Exercícios:
1. Segundo o texto sobre o decreto antidumping, quantos processos antidumping foram iniciados em 2012?
2. Prossiga com o texto sobre o decreto antidumping a partir do ponto em que ele termina.

Trecho do texto:

Renê Guilherme S. Medrado, Marilia Zulini C. Loosli, Caroline Alves H. Bender e André Rossetto Daudt

O Novo Decreto inaugura uma nova fase da Defesa Comercial no Brasil, baseada em um maior profissionalismo e rigor nas investigações.

quinta-feira, 8 de agosto de 2013

Atualizado em 7 de agosto de 2013 14:28

I. Introdução

1. Finalmente foi publicado o decreto 8.058/13 ("Novo Decreto"), regulamentando os procedimentos administrativos relativos à investigação e à aplicação de medidas antidumping, em substituição ao decreto 1.602/95.

2. Como é sabido, a prática de dumping constitui uma prática desleal de comércio internacional, que poderá ser neutralizada por medidas antidumping, na medida em que se comprove que tal prática, em relação a determinado produto, causou dano material à indústria doméstica produtora de tal produto no País. A neutralização de tal prática desleal se dará por meio da imposição de direitos antidumping, geralmente na forma de alíquota ad valorem (adicional) ao imposto de importação.

3. Aguardado há mais de ano, o Novo Decreto foi aprovado dentro do esforço de fortalecimento da Defesa Comercial no País, uma das importantes bandeiras da Administração Federal nos últimos três anos, dentro do Plano Brasil Maior. Sua entrada em vigor foi definida para 1º de outubro deste ano.

4. Dentre as medidas que prepararam o caminho para o Novo Decreto se incluem a adoção de procedimentos voltados a combater práticas elisivas a medidas de defesa comercial (outubro de 2010), a utilização de margens de dumping "cheias" (abril de 2011), a instituição de uma nova sistemática para apresentação de petições antidumping (outubro de 2011), a instituição de procedimento de análise de interesse público na Câmara de Comércio Exterior - CAMEX (março de 2012), dentre outras medidas, como a recente posse de mais de cinquenta novos funcionários dentro da estrutura da Secretaria de Comércio Exterior - SECEX. Tais medidas de fortalecimento certamente incentivaram (ao lado da conjuntura econômica) o aumento no número das investigações antidumping para patamar recorde em 2012 (72 processos iniciados, comparativamente a 40 investigações abertas em 2010).

5. Até sua aprovação, o Novo Decreto foi objeto de diversas consultas internas governamentais, visando à obtenção de consenso a respeito dos conceitos necessários à condução das investigações e à aplicação das medidas antidumping. Foi vital, nesse sentido, a coordenação de diversos entes da Administração Federal envolvidos em sua aplicação, como o Ministério do Desenvolvimento, Indústria e Comércio Exterior - MDIC (que contém em sua estrutura a SECEX, sob a qual se insere o Departamento de Defesa Comercial - DECOM), a Receita Federal do Brasil (responsável pelo recolhimento dos direitos antidumping), além dos Ministérios componentes da CAMEX, como o Ministério da Fazenda, o Ministério das Relações Exteriores, a Casa Civil, entre outros.

6. Embora o Novo Decreto tenha como origem o Acordo Antidumping da Organização Mundial do Comércio - OMC, foi necessário complementar os conceitos e procedimentos nele previstos. Com efeito, o Novo Decreto automatiza os procedimentos, encurta os prazos para abertura e encerramento da investigação, estipula prazo para imposição de direitos antidumping provisórios (120 dias da instauração da investigação), regula minuciosamente os conceitos dos requisitos necessários à aplicação dos direitos antidumping (de certa forma, consolidando o entendimento aplicado na prática pela autoridade) e regulamenta o procedimento das espécies de revisões administrativas anteriormente previstas apenas como reflexo do Acordo Antidumping, dentre outras provisões.

Dados disponíveis:
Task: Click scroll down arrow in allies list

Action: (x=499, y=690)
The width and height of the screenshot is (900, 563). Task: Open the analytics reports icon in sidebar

Conjunto de respostas:
1. Foram iniciados 72 processos antidumping em 2012.

2.
7. Enfim, o Novo Decreto inaugura uma nova fase da Defesa Comercial no Brasil, baseada em um maior profissionalismo e rigor nas investigações, com o fim declarado de aumentar a eficácia das medidas antidumping.

II. Investigação Antidumping Original: Principais Mudanças

8. Definição das Etapas e dos Prazos da Investigação. A principal inovação do Novo Decreto com relação à investigação antidumping original consiste na definição de fases e prazos para cada etapa, em busca de maior celeridade para o término do processo. Nos termos do art. 72, a investigação deverá ser concluída no prazo de 10 meses, podendo ser prorrogada, em circunstâncias excepcionais, para até 18 meses. Tal inovação atendeu a pleitos da indústria doméstica, visando a antecipar a aplicação dos direitos antidumping.

9. Obrigatoriedade de Determinação Preliminar. Outra mudança que deve ser ressaltada é a obrigatoriedade de emissão de determinação preliminar em todas as investigações antidumping, no prazo de 60 a 200 dias contado da instauração do processo. A partir da determinação preliminar, poderão ser aplicados direitos provisórios, oferecidos compromissos de preços, dentre outros procedimentos. A emissão desta determinação poderá ser importante para a defesa das partes, na medida em que antecipa o entendimento preliminar do DECOM em relação a algumas das principais questões da investigação (produto similar, valor normal, preço de exportação, país de economia de mercado substituto ao país não considerado economia de mercado, entre outras).

10. Detalhamento de Conceitos Materiais [1]. O Novo Decreto trouxe definições mais precisas para conceitos materiais previstos no Acordo Antidumping da OMC, consolidando entendimentos derivados de precedentes tanto do Órgão de Solução de Controvérsias da OMC, quanto do próprio DECOM, após seus quase 20 anos de experiência na condução de investigações antidumping.

11. Por exemplo, o Novo Decreto estabeleceu critérios objetivos para a definição do "produto similar" e do "produto sob consideração" na investigação, examinando tanto características físicas do produto (matérias-primas, composição química, normas e especificações técnicas e processo produtivo), quanto características de mercado (usos e aplicações, grau de substitutibilidade e canais de distribuição) (arts. 9º e 10).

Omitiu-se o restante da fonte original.